7.10Project: the number guessing game
No new features this lesson. Instead, the course's first real project: a complete program, built the way programs actually get built, in small passes that each compile and run. The habit comes from chapter 3 (lesson 3.2: the smaller the step, the smaller the search when something breaks), and this lesson practices it rather than preaching it.
The spec: the program picks a secret number from 1 to 100. You guess. It answers "too high," "too low," or "correct," and keeps asking until you get it, then reports how many guesses you took.
Everything required is on hand: reading input (1.6), parsing (5.6), match (7.3), loops and break (7.4, 7.6), and random numbers (last lesson).
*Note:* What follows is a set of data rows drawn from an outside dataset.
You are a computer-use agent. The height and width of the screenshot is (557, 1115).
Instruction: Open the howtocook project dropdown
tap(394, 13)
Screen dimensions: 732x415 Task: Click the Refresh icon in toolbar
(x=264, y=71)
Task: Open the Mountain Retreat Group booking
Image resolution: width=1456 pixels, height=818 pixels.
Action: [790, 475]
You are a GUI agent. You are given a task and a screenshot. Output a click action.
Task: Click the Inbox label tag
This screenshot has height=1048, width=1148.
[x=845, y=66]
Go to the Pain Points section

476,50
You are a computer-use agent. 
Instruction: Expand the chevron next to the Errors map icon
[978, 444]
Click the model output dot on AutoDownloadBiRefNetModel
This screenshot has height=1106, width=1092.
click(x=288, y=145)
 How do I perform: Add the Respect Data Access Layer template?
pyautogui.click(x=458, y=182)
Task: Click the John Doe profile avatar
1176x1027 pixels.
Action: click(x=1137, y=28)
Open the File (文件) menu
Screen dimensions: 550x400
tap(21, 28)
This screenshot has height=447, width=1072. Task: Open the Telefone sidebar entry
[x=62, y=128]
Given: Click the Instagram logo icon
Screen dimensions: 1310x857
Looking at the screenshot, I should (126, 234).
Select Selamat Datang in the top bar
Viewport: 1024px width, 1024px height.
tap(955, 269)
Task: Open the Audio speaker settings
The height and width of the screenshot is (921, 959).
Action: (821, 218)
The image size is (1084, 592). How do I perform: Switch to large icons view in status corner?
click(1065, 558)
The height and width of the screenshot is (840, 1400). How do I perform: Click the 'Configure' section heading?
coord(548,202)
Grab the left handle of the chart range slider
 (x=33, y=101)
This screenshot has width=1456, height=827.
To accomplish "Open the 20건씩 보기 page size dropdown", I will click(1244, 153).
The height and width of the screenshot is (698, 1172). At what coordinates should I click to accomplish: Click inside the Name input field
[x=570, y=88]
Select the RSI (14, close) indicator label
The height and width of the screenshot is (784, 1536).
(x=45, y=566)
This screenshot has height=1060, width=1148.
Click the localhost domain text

What's new is only the assembly.
Pass 1: read a guess, echo it back
Start a fresh project (cargo new guessing_game), and begin with the loop-free core: ask, read, parse, repeat back. This is lesson 5.6's idiom and nothing else:
use std::io;
fn main() {
println!("I'm thinking of a number from 1 to 100.");
println!("Your guess:");
let mut input = String::new();
io::stdin().read_line(&mut input).expect("failed to read line");
let guess: u32 = input.trim().parse().expect("please type a number");
println!("You guessed: {guess}");
}I'm thinking of a number from 1 to 100.
Your guess:
50
You guessed: 50Compile, run, type a number. Working? Pass 2. (This will feel slow for a 12-line program. The payoff comes when a pass doesn't work and the suspect list is four lines long.)
Pass 2: add the secret
cargo add rand, then create the secret and, for now, print it:
use std::io;
fn main() {
let secret: u32 = rand::random_range(1..=100);
println!("(debug: the secret is {secret})");
println!("I'm thinking of a number from 1 to 100.");
println!("Your guess:");
let mut input = String::new();
io::stdin().read_line(&mut input).expect("failed to read line");
let guess: u32 = input.trim().parse().expect("please type a number");
println!("You guessed: {guess}");
}(debug: the secret is 61)
I'm thinking of a number from 1 to 100.
Your guess:
50
You guessed: 50Printing the answer looks like cheating; it's actually lesson 3.4 on the job. In the next pass we have to verify that comparisons work, and you can't check "too low" is correct without knowing what the truth was. The debug line is scaffolding; it comes down in the last pass.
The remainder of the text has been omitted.